■ Source passage ■
········

Security policy reveals similar patterns. In an age of renewed Russian aggression and an unpredictable United States, Britain is again leaning on Europe — including financially contributing to the EU’s defence initiatives, such as the European Peace Facility.

A future right-leaning government — whether led by the Conservatives or Reform UK — may try to reverse course. But pulling back would almost certainly trigger retaliation from Brussels. That would mean another round of negotiations, another blow to British business and tourism, and another gradual return to closer ties. The cycle would start again.

The reality is that Britain will never definitively “resolve” its relationship with Europe. Life outside the EU is too complex — which is why no other country has chosen to leave. Life inside is also difficult — which is why there’s little appetite for rejoining. What remains is a permanent process of adjustment: a search for stability that never quite succeeds.

In this, Britain increasingly resembles Switzerland — a neutral state locked in continuous talks with Brussels. The Swiss have been negotiating agreements for decades, concession by concession. It's not the worst arrangement — but only if two facts are acknowledged.

First, the direction of travel inevitably points toward Brussels. (Switzerland, notably, is part of the Schengen Area — a privilege the UK never secured, even as a full EU member.)

Second, Switzerland and fellow EU outsiders like Norway enjoy some of the world’s highest standards of living, supported by strong economic models and generous natural resources. Britain, lacking such structural advantages, will feel the consequences of mistakes more acutely — whether in lost trade, weakened diplomacy, or diminished global credibility.

So when people ask, “Is Britain in or out of Europe?” the most honest answer is: “Yes.”

The UK negotiated one of the hardest possible exits. But it remains a country of 67 million, situated right next to a bloc of 450 million. True separation was always going to be more symbolic than material. Leaving was a valid democratic act. Full detachment, however, was never on offer.

The problem began with the 2016 referendum, which forced a binary choice: Leave or Remain. That narrowed a broad spectrum of public opinion into a single, artificial decision. Many voters didn’t think in absolutes — but the ballot required them to.

Now, it falls to Starmer’s government to improve on a post-Brexit deal that polls show only 27 per cent of the public support. He is being advised not to go too far too fast — to avoid reopening old wounds. But the political mood appears to be shifting. The Conservative Party’s cries of “surrender” have made little impact. Public confidence in Brexit has stagnated at around 32–34 per cent since 2022.

In fact, every proposal for closer cooperation — whether through a customs union, single market access, or a broader “special relationship” — outperforms a harder Brexit in public opinion. The electorate seems increasingly open to change. For now, Starmer has political room to manoeuvre.

The backlash from populist factions is familiar — and possibly misguided. It echoes their earlier assumption that most voters regretted the pandemic lockdowns, a sentiment not widely supported by evidence. Once again, they appear to misread the public mood they claim to represent.

········

■ Data provided ■
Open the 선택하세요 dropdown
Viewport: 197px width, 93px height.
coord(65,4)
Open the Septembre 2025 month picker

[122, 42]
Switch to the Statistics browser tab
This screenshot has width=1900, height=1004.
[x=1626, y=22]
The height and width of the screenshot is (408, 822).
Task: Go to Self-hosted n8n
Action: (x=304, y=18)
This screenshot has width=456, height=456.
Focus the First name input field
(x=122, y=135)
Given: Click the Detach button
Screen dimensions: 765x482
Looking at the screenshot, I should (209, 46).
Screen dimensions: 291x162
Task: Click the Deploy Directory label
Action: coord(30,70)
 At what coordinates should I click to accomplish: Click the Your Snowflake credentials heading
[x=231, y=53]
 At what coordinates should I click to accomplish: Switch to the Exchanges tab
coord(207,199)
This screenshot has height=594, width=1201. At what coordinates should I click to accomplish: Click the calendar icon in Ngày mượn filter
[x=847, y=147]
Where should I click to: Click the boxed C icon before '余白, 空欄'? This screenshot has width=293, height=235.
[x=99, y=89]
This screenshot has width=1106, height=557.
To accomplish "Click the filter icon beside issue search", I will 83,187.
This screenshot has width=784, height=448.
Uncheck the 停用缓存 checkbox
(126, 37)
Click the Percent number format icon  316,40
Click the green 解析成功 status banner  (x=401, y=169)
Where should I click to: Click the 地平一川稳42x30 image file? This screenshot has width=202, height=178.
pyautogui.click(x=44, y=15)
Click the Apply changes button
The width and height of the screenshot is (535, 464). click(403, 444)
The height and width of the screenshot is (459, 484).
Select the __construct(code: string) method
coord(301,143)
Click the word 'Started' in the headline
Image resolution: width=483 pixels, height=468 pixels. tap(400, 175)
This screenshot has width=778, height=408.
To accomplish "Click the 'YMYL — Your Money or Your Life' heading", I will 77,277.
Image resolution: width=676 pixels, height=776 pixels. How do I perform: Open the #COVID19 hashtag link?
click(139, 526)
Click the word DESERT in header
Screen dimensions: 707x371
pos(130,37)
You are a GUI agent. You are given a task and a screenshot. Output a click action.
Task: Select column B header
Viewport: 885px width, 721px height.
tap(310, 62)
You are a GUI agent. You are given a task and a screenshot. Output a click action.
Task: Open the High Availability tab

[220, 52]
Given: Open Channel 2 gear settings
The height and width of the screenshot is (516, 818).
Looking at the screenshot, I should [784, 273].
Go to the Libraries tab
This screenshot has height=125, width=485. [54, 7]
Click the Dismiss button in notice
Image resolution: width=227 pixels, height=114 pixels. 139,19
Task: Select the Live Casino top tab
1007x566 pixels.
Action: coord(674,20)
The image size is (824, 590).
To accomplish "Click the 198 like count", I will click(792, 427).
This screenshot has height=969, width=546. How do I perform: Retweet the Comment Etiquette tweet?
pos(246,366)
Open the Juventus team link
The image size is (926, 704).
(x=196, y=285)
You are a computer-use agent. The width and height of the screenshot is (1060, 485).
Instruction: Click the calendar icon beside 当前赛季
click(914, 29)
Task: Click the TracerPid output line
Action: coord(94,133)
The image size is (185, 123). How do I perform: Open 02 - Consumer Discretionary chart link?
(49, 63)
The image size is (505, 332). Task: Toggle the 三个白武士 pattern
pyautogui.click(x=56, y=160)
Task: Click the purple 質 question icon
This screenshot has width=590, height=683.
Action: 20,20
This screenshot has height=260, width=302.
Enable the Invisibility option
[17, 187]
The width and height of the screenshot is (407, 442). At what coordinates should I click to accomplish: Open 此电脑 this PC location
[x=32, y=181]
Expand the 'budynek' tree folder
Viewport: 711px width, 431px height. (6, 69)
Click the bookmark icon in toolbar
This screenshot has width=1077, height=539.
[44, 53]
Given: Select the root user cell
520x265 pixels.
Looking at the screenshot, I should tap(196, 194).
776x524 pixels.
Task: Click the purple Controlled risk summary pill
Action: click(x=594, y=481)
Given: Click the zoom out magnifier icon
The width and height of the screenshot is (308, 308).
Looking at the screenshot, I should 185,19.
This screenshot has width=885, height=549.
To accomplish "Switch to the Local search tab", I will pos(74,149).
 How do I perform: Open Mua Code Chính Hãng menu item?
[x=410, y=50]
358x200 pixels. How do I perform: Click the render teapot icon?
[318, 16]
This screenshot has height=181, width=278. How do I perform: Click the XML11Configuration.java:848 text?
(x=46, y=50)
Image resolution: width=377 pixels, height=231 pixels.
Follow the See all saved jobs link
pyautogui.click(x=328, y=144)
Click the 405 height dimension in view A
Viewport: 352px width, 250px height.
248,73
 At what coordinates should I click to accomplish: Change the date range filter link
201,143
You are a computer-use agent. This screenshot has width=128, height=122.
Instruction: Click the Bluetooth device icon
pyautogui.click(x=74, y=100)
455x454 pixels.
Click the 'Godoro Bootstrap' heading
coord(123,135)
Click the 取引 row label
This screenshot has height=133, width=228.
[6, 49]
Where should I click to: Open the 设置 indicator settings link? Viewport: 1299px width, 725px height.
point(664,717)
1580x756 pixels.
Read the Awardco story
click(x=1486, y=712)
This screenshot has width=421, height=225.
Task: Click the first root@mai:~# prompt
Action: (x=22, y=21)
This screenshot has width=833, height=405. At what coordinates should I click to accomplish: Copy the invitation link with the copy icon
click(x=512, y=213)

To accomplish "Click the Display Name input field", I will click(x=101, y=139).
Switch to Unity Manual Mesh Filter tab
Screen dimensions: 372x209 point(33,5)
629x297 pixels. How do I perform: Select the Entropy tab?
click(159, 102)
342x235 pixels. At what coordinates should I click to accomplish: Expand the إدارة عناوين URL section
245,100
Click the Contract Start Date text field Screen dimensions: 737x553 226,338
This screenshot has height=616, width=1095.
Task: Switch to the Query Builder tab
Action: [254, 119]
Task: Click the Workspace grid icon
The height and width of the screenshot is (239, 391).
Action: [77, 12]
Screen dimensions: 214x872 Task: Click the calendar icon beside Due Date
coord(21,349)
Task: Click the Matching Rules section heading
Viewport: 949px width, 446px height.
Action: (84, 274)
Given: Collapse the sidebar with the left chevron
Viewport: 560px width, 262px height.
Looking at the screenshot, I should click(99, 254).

········

■ Required actions ■
(a) Answer these questions using the Brexit passage:
(i) Which EU defense initiative is named as one that Britain contributes to financially?
(ii) What share of the public do polls show support the post-Brexit deal?
(iii) What population is given for the bloc next to the UK?
(b) According to the Brexit passage, why will Britain feel the consequences of mistakes more acutely than Switzerland and Norway?
(c) Reproduce the Brexit passage from "Now, it falls" up to and including "room to manoeuvre.".

■ Per-task answers ■
(a)
(i) The European Peace Facility.
(ii) 27 per cent.
(iii) 450 million.

(b) Switzerland and Norway enjoy some of the world's highest standards of living. These are supported by strong economic models and generous natural resources. Britain lacks such structural advantages, so its mistakes hit harder, whether in lost trade, weakened diplomacy, or diminished global credibility.

(c)
Now, it falls to Starmer’s government to improve on a post-Brexit deal that polls show only 27 per cent of the public support. He is being advised not to go too far too fast — to avoid reopening old wounds. But the political mood appears to be shifting. The Conservative Party’s cries of “surrender” have made little impact. Public confidence in Brexit has stagnated at around 32–34 per cent since 2022.

In fact, every proposal for closer cooperation — whether through a customs union, single market access, or a broader “special relationship” — outperforms a harder Brexit in public opinion. The electorate seems increasingly open to change. For now, Starmer has political room to manoeuvre.